Ali pelo terço final do livro, um dos personagens diz a seu interlocutor: “No sertão habitam muitos narradores, cada um com sua voz própria, seu original. Penso que não há outra maneira de escrever esse romance senão deixar que cada um fale do seu jeito”.
É esse corte amalgamado entre o falar e o escrever que caracteriza parte considerável da obra da Ronaldo, que se empenha no desenho de cenas e de perfis talhados pelo tempo, força estruturante dos vínculos sociais.
Narrador premiado, Ronaldo abre hoje, a partir das 18 horas, no auditório da reitoria da UFC, a 16ª Semana de Humanidades, que celebra os 55 anos do Centro de Humanidades (CH). Instado a tratar dos caminhos para os cursos de humanas em meio a um ambiente político hostil, ele considera que esse campo do saber está cada vez mais sob ameaça.
“O capitalismo não vê lucro no ensino dessas disciplinas. Caminhamos para a ditadura da técnica. Mas não a técnica do grego, que significava ‘a arte de’. A técnica hoje se refere a produção, número, capital. O conhecimento das humanidades não se mensura em números perversos e histéricos”, analisa.
O POVO – “Rio sangue” transmite a força do sertão. Como esse espaço é figurado na sua literatura?
Ronaldo Correia de Brito – Os escritores costumam ter um lugar de referência, uma paisagem. No Brasil, há grandes exemplos disso: Jorge Amado, Rosa, Machado, Lins do Rego, Graciliano. Minha paisagem é o sertão. Por ele eu transito ou a ele sempre retorno. Mesmo que meus personagens sejam neuroticamente urbanos, estão em molduras sertanejas.

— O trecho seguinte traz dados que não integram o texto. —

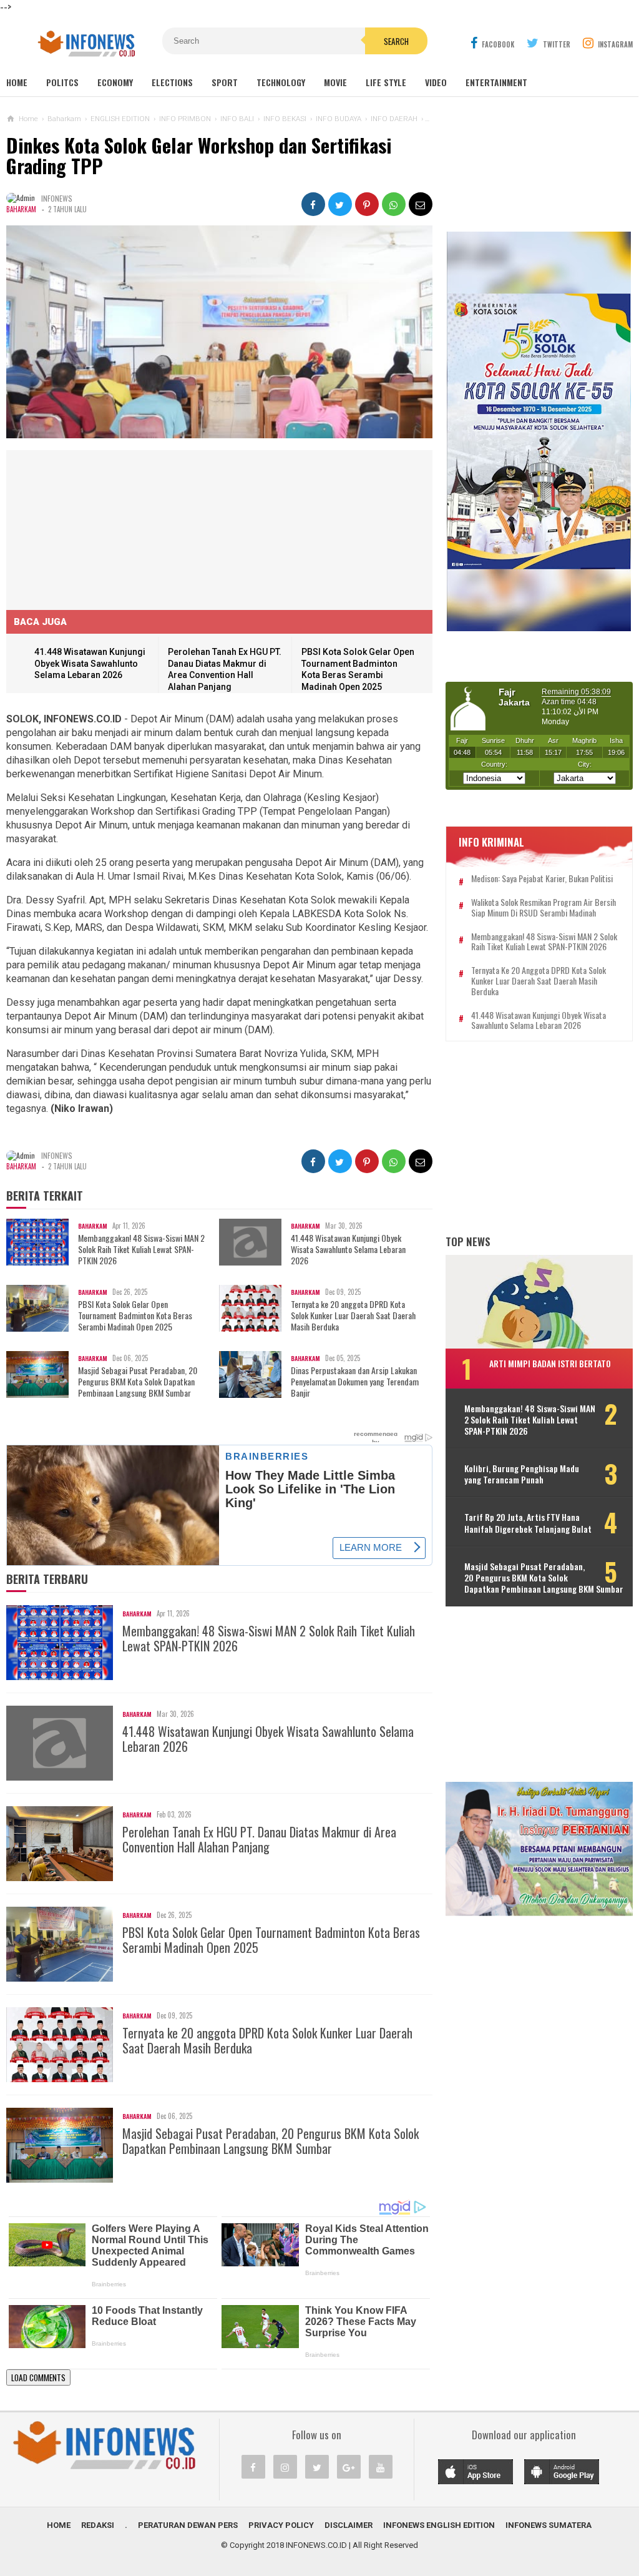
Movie (335, 82)
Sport (225, 82)
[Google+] (349, 2467)
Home (16, 82)
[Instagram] (285, 2467)
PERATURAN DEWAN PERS (188, 2525)
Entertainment (496, 82)
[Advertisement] (99, 528)
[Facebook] (253, 2467)
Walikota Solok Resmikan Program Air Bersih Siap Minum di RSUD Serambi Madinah (543, 907)
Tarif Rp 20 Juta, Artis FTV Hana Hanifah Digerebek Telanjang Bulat (528, 1523)
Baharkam (21, 209)
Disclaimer (348, 2525)
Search (396, 41)
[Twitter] (317, 2467)
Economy (115, 82)
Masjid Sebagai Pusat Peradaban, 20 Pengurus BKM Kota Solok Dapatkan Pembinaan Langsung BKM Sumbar (137, 1382)
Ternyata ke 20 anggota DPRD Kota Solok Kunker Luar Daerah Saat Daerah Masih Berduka (353, 1316)
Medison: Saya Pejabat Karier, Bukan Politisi (542, 878)
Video (436, 82)
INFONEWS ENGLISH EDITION (439, 2525)
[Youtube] (381, 2467)
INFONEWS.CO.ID (316, 2545)
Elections (172, 82)
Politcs (62, 82)
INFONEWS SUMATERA (548, 2525)
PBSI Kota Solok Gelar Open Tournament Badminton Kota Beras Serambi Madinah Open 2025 (135, 1316)
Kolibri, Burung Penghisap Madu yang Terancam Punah (521, 1474)
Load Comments (38, 2377)
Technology (280, 82)
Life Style (386, 82)
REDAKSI (97, 2525)
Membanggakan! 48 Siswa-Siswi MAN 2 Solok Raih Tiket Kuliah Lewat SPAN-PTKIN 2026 (141, 1249)
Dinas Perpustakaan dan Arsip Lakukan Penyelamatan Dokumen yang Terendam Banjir (355, 1382)
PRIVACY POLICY (281, 2525)
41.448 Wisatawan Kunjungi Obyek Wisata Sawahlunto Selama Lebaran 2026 (89, 663)
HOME (59, 2525)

O POVO – Há ecos bíblicos no seu trabalho. Qual o papel da religiosidade em “Rio Sangue”?
Ronaldo Correia de Brito – O sertão se assemelha a um mundo bíblico de pastores, violência, assassinatos, estupros. Saramago enxergava a Bíblia assim. A religião católica dos catequistas não controlou essa violência, só fez acirrar os embates entre africanos, indígenas, ibéricos e judeus. Em “Rio sangue”, a religiosidade é mostrada como conflito e não como conciliação.
O POVO – Violência, transmissão e hereditariedade são temas presentes, assim como a filiação. Como esses tópicos se relacionam?
Ronaldo Correia de Brito – Nossa conquista é marcada por brigas de família. Os colonizadores repetiram aqui o mesmo modelo de dominação e escravização de romanos, gregos, hebreus, persas… Em suma, s história do homem não passa de uma sucessão de guerras.
O POVO – Como a obra “as Mil e uma noites” participa da elaboração do romance para além da ideia desse fio de narrativa indefinidamente desfiado?
Ronaldo Correia de Brito – Vivi em comunidades narrativas. Desejei escrever um romance em que não houvesse um único narrador. Em “Rio sangue”, todos os personagens contam histórias, a exemplo das “Mil e uma noites”. É um exercício de linguagem, ou de linguagens, se preferir.
O POVO – Como lida com a tradição literária, sobretudo a mais clássica?
Ronaldo Correia de Brito – Minha primeira formação literária foi oral. No Brasil, ainda não resolvemos o impasse entre a oralidade e a escrita. Sempre li autores clássicos e contemporâneos. Não considero insulto me associarem aos clássicos.
O POVO – Há marcos sucessivos que dizem respeito ao premiado “Galileia” e também a “Faca”. Como revê a própria trajetória?
Ronaldo Correia de Brito – Sou um escritor sempre tentando escrever um livro novo, diferente. Não uso truques nem busco repetir a fórmula de sucesso. Cada livro novo é um risco que corro.
O POVO – O que tem preparado para a conferencia de abertura da 16ª Semana de Humanidades da UFC, logo mais?
Ronaldo Correia de Brito – Gostaria de ter uma conversa produtiva sobre o caminho dos cursos de humanas. Como fortalecer os estudos de letras, história, geografia, filosofia etc. num mundo tão avesso ao humano.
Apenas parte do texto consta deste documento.